As far as ways to jazz up a can of beans go, this curried chickpea salad is one of my favorites. With just a handful of pantry staples, you go from boring canned chickpeas to a delicious snack/lunch/dinner in literally five minutes.
This curried chickpea salad was born out of my curiosity about a vegan alternative to chicken salad. I wanted something I could make during weekly meal prep that could be eaten in a variety of ways: on toast, with a green salad for lunch, or alongside roasted veggies for dinner. And this recipe is just that.
Home-Cooked Chickpeas vs. Canned
I always recommend cooking chickpeas from scratch, since they have a better flavor, sturdier texture, and you can control the amount of salt you use. (Canned beans usually have a ton of sodium, as I’m sure you know). But, I also realize canned beans are more practical for most people/situations, so no judgment there: do whatever works best for you.
While this recipe calls for a shallot, you could just as well use a red onion or even the white part of a scallion. If you’re not a fan of raisins, try dried cranberries here instead. And if you’re out of yellow curry powder, feel free to use garam masala in its place.
This recipe makes about 4 small-ish servings. If you’re making the salad for meal prep, I suggest doubling it.Print
This easy curried chickpea salad is made with pantry staples in just 5 minutes!
- Two 15-ounce cans of chickpeas, drained and rinsed (or 3 cups cooked chickpeas, see Note)

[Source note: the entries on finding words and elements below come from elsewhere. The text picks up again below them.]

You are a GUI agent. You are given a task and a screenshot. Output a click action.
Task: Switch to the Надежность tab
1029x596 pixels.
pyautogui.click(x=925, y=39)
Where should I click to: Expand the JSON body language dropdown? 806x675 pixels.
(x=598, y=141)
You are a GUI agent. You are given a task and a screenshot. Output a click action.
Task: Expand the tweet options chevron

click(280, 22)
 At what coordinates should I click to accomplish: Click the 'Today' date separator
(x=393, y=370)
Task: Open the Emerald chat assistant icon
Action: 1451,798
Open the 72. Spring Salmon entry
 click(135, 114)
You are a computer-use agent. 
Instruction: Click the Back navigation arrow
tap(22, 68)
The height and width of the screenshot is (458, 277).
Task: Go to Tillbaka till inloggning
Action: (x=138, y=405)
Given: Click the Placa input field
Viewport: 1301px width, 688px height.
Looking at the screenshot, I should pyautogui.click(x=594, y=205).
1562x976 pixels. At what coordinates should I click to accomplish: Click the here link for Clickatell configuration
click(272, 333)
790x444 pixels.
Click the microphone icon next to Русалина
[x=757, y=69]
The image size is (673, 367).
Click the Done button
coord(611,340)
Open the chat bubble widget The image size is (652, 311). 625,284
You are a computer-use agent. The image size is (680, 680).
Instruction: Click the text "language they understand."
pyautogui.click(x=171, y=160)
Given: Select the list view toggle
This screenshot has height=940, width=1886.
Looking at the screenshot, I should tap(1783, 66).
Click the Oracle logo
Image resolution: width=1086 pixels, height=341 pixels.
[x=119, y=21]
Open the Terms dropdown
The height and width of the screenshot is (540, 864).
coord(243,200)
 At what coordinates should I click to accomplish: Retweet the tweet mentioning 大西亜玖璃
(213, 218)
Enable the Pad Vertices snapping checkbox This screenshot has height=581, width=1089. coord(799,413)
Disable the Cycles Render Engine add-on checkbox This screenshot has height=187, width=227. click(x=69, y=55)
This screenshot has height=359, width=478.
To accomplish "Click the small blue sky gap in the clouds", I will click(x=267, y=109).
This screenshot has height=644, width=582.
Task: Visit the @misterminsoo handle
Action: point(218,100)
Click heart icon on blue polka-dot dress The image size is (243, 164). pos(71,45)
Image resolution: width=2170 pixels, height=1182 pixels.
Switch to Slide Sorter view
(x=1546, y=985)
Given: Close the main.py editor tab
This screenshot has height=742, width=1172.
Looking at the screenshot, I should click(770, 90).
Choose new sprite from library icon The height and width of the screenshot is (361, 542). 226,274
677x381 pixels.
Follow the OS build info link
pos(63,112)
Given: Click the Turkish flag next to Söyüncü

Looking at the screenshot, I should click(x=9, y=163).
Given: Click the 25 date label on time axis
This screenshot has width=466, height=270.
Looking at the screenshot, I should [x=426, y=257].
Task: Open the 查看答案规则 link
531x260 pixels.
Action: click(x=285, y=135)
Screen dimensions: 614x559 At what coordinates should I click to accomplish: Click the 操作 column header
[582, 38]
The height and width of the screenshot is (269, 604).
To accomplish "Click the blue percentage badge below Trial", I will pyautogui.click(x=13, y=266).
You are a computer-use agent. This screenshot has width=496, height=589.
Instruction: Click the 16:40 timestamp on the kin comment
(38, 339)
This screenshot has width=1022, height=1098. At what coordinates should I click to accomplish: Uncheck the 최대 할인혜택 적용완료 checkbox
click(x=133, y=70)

- 1 small shallot, finely diced (about 3 tablespoons)
- 1/4 cup white raisins
- 2 tablespoons mayonnaise
- 1 tablespoon Dijon mustard
- 1 tablespoon fresh lemon juice
- 1 teaspoon yellow curry powder
- Sea salt and freshly ground black pepper, to taste
- In a large bowl, stir together all the ingredients from chickpeas through curry powder. Season to taste with salt and pepper.
- The salad will keep in an airtight container in the fridge for up to 4 days.
*To cook dried chickpeas from scratch, soak them overnight in a large volume of water. Then drain, place in a pot, and fill with enough water to cover by 2 to 3 inches. Add a teaspoon of salt, cover tightly with a lid, and bring to a boil. Then reduce the heat to low and simmer until the chickpeas are cooked through, 40-60 minutes.